His assertion of Brazil’s ambition echoes the policy of other oil exporters like Saudi Arabia, who argue that investing in fossil-fuel expansion is compatible with a global ambition to reach net zero carbon emissions. Many, including the International Energy Agency, disagree, claiming there’s no room for anyone to target increased crude output if the world is going to reach its climate goals.
The world has found itself in a tight place as limited fossil fuel supply amid a lack of investment sparked a global energy crisis that raised consumer bills and worsened global inflation. Even leaders who position themselves as fighters against climate change such as US President Joe Biden have called for increases in oil output to help tame rising costs.
Over the last 20 years, Brazil has emerged as a major oil producer, diverging from many of its Latin American peers. Drillers have exploited giant offshore oil fields, known as pre-salt, because the crude is trapped under a geological layer of salt. Petrobras operates most of those fields with international companies such as Shell Plc holding minority stakes.
Appointed by President Luiz Inacio Lula da Silva at the start of his third term earlier this year, Prates said that the oil production will remain the top priority. Investment in wind power and other renewable technologies at Petroleo Brasileiro SA, as the company is formally known, will be modest in comparison.
Prates’ comments may ease concerns among some minority investors that the new administration would prioritize non-core investment projects over the oil and gas business.
While Lula has championed the fight against climate change, pledging to slow deforestation in the Amazon, he’s also been a supporter of Brazil’s oil industry. The boom in production provided growing tax revenue during Lula’s first two terms, helping to finance his ambitious social spending.
Brazil’s output is set to reach a record 3.4 million barrels a day this year and will keep growing until 2030. After that, the country will need new discoveries to maintain and grow production.
“We came out very late to this game as a big producer, but we have to keep the ball rolling,” said Prates, 54, who was a senator in Lula’s Workers’ Party before his appointment.
He said the priority will be exploiting existing finds in the pre-salt areas and finding fresh ones, while looking to open up new basins in other parts of Brazil, including the so-called equatorial margin in the far north of the country.
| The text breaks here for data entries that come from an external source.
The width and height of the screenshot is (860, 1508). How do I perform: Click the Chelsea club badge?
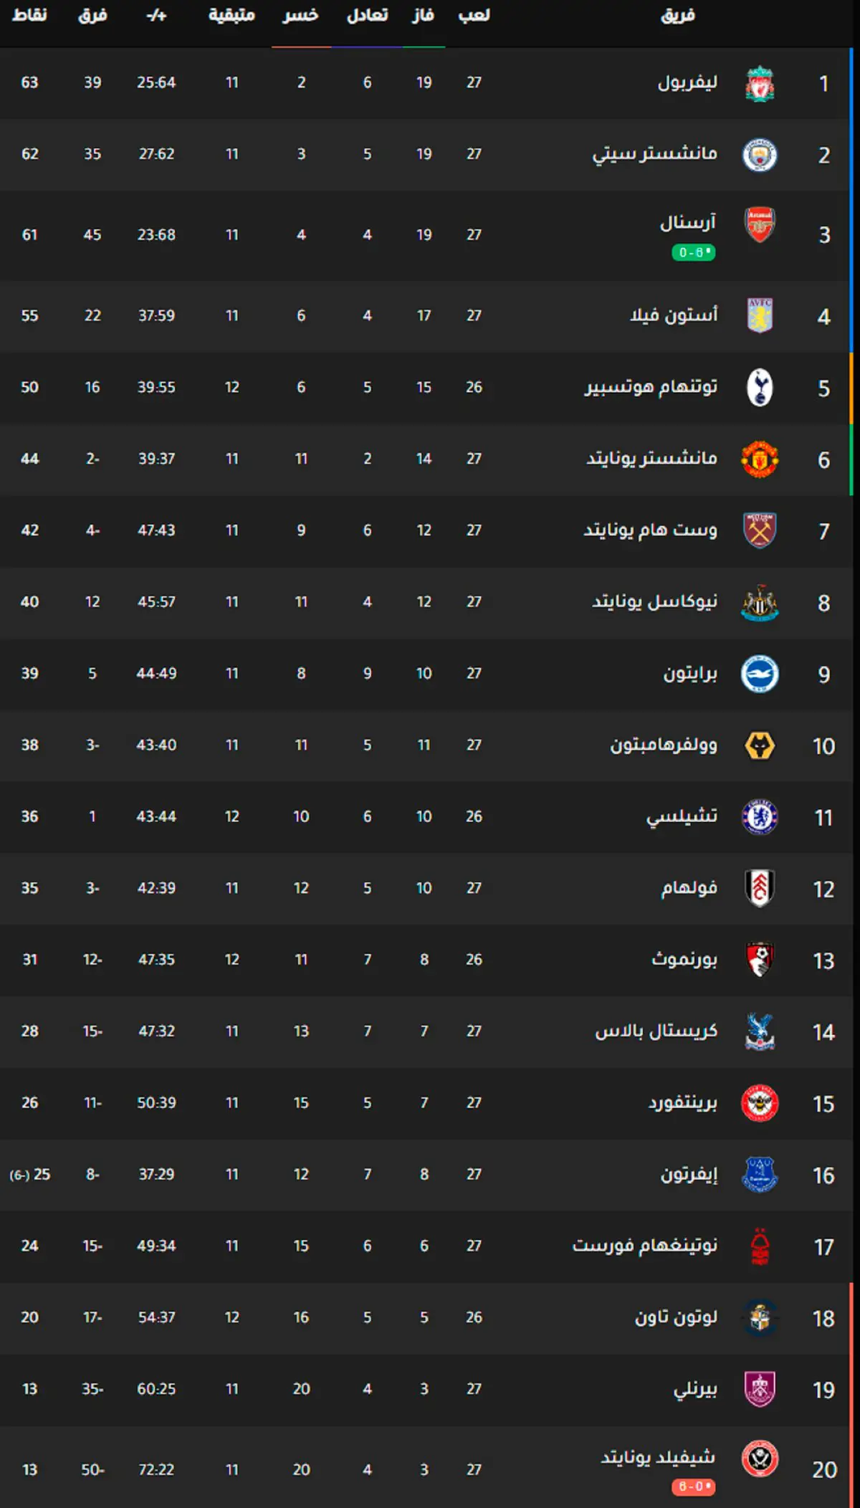[x=760, y=817]
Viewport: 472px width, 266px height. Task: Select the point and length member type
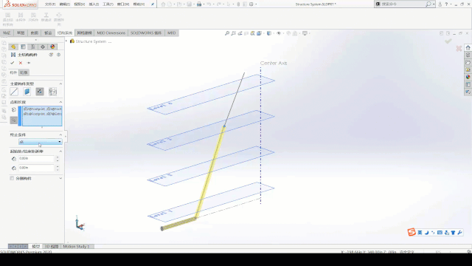(40, 92)
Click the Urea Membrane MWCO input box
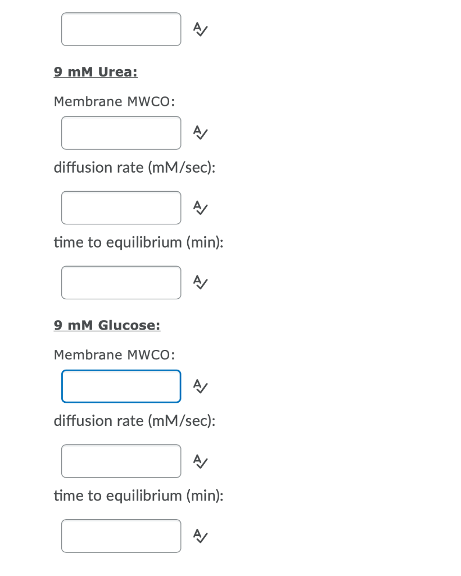461x576 pixels. pyautogui.click(x=121, y=133)
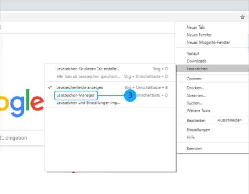
Task: Click Beenden to quit Chrome
Action: (194, 148)
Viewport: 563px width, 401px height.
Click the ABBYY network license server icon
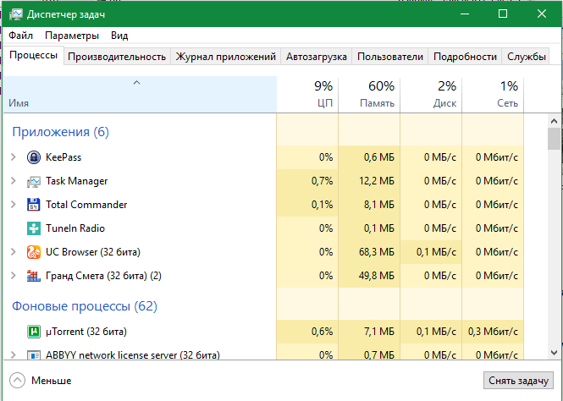34,354
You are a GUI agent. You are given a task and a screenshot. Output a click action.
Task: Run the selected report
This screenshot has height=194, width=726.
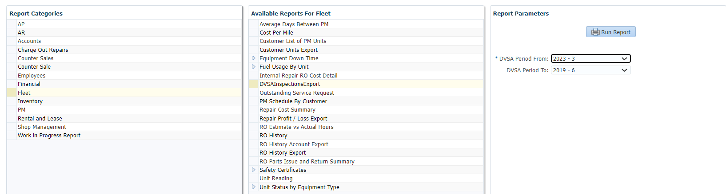coord(610,32)
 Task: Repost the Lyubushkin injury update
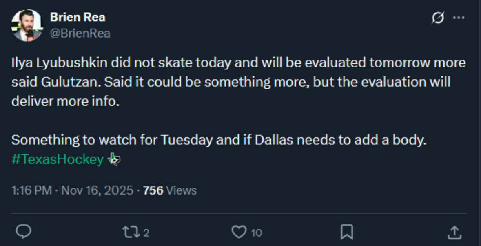[131, 232]
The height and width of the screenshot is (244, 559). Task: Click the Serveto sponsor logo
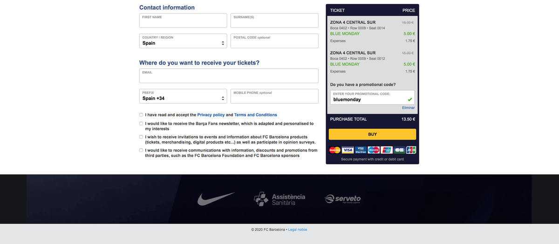342,199
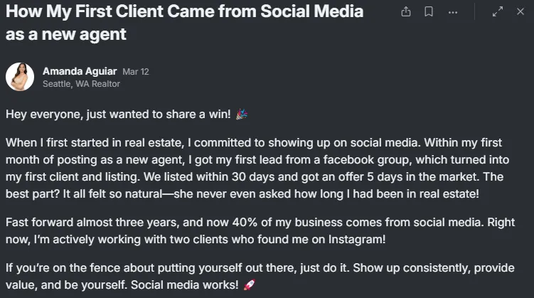Click the 'Fast forward almost three years' paragraph
534x298 pixels.
pyautogui.click(x=260, y=230)
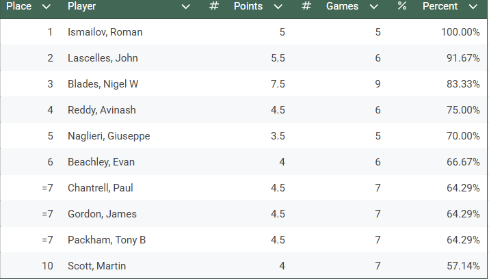
Task: Click the Player column header text
Action: (82, 7)
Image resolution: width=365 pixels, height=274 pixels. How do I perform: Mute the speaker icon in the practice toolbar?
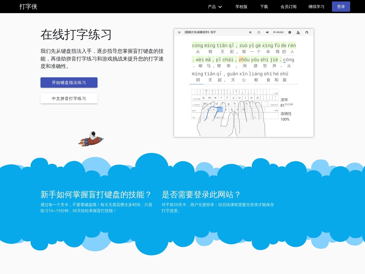pyautogui.click(x=267, y=32)
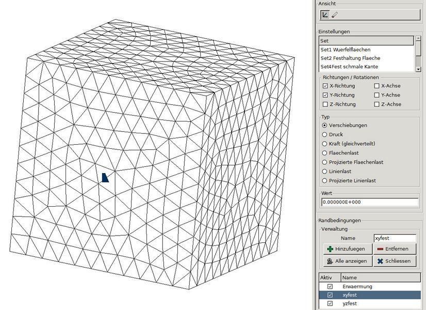This screenshot has width=426, height=310.
Task: Choose the Flaechenlast type option
Action: click(324, 153)
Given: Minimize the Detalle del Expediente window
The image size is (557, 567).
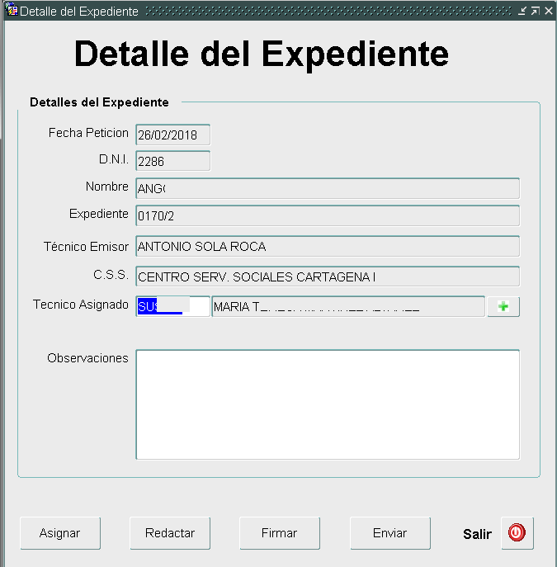Looking at the screenshot, I should point(522,11).
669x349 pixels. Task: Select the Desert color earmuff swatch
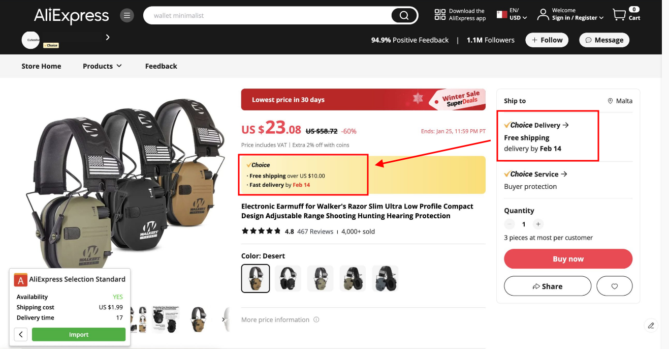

That region has similar geology as areas off nearby Guyana, where Exxon Mobil Corp. has found billions of barrels.
Petrobras is ready to start exploration drilling in the region, but is awaiting approval from regulators. Its proximity to the mouth of the Amazon river has made it a controversial location for drilling and drawn concern from Brazil’s environment minister, Marina Silva.
“The state of Brazil will have to decide if that goes on or not,” Prates said. “All we are trying to do is to find oil.” If Petrobras gets the go-ahead, drilling could start on an exploration well as soon as April, he said.
Petrobras will look at investments in offshore wind because the company has experience executing big projects in Brazil’s Atlantic Ocean. It’s exploring partnerships with European oil majors, including Norway’s Equinor, he said.
“This is an environment we already know, and we have in Brazil undoubtedly the best environment for investment in offshore wind in the world because the climate is favorable,” he said. The rest of the Petrobras push into the energy transition will involve two areas where it already has expertise: carbon capture and biofuels.
Prates said Petrobras — which paid a record dividend last year, driven by higher oil prices and a wide-ranging divestment program — should strike a better balance between channeling cash to shareholders, including the Brazilian state, and investment.
“We should have a more balanced view of that, without neglecting the big attractiveness of having big dividends,” he said.